Decisão De Cármen Lúcia É Fundamental Para Delação De Palocci

A presidente do Supremo Tribunal Federal (STF), ministra Cármen Lúcia, colocou na pauta da Corte na semana que vem, 14 de junho, a retomada do julgamento sobre a possibilidade da Polícia Federal (PF) fechar acordos de delação premiada. Raquel Dodge é totalmente contra. A procuradora-geral da República vê esse tipo de negociação apenas com a responsabilidade do Ministério Público Federal (MPF). O ex-ministro Antonio Palocci é um dos que aguardam ansiosamente a conclusão deste julgamento.

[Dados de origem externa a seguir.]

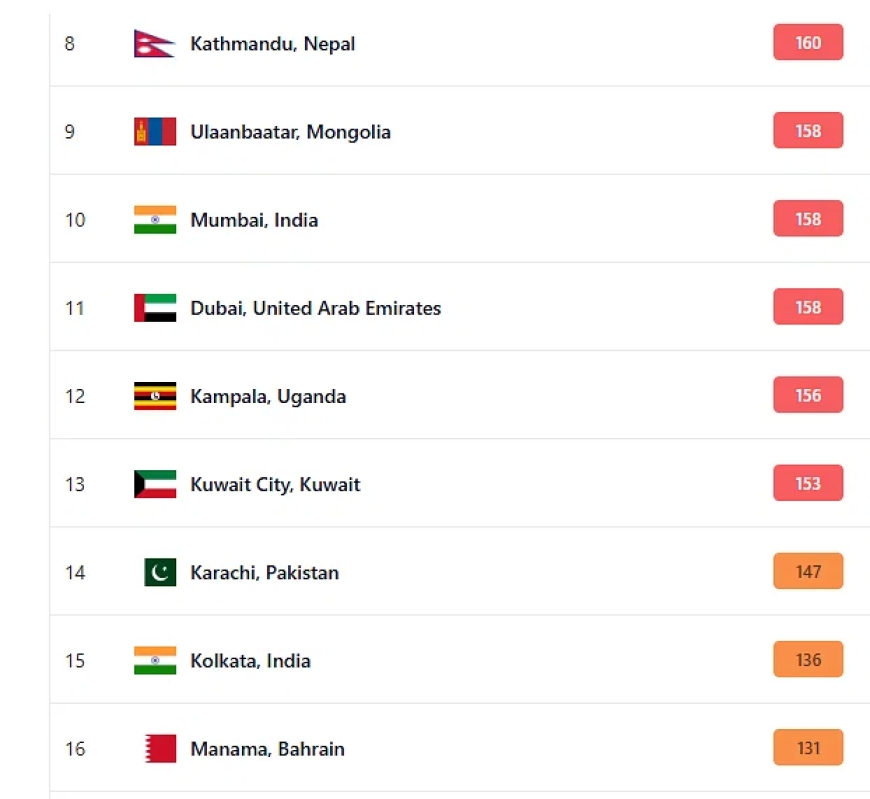This screenshot has width=870, height=799.
Task: Open the Kathmandu, Nepal city link
Action: click(272, 44)
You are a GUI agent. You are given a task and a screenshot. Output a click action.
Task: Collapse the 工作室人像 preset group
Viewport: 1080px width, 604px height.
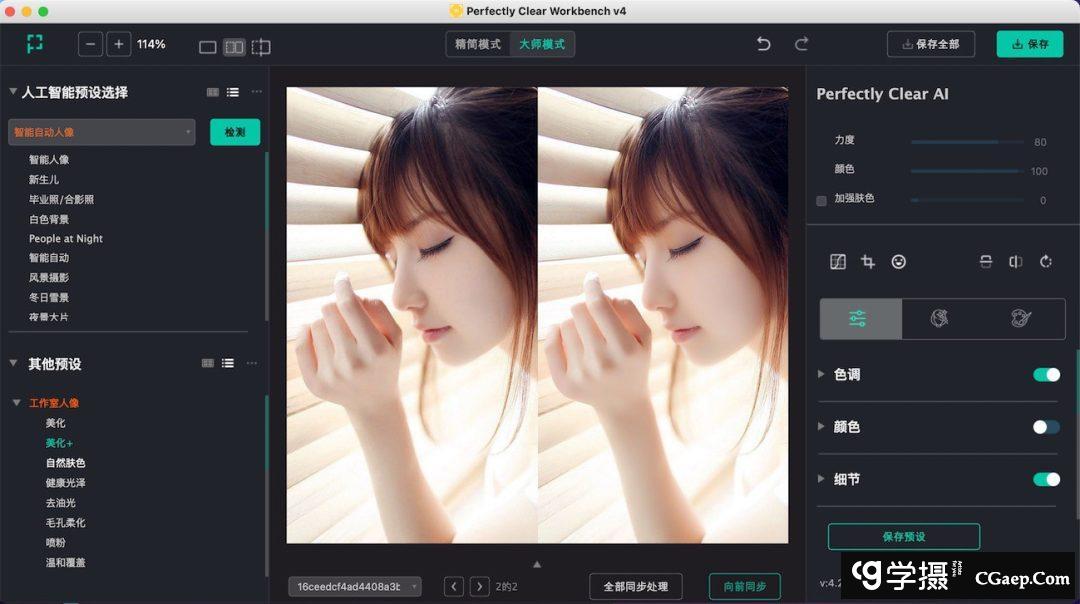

A votação já tem a maioria dos ministros da Corte: 6 dos 11 são a favor das delações premiadas da PF. O julgamento começou em dezembro do ano passado.
Antonio Palocci está em negociação com a PF e quer delatar. Ele já tem em mãos provas que podem incriminar o PT. Um dos objetivos dele é amenizar a sua pena.
Duda Mendonça
O publicitário Duda Mendonça também não teve a sua delação homologada. Ele “entregou” esquemas corruptos de caixa 2 que favoreceram campanhas de 2010. Entre elas estão a de políticos como: Lindbergh Farias, Delcídio do Amaral, Fernando Pimentel, Paulo Skaf e Roseana Sarney.
O ministro Edson Fachin avisou que só iria homologar a delação, depois que o Supremo julgasse se a PF poderia negociar esse tipo de acordo, de uma forma exclusiva.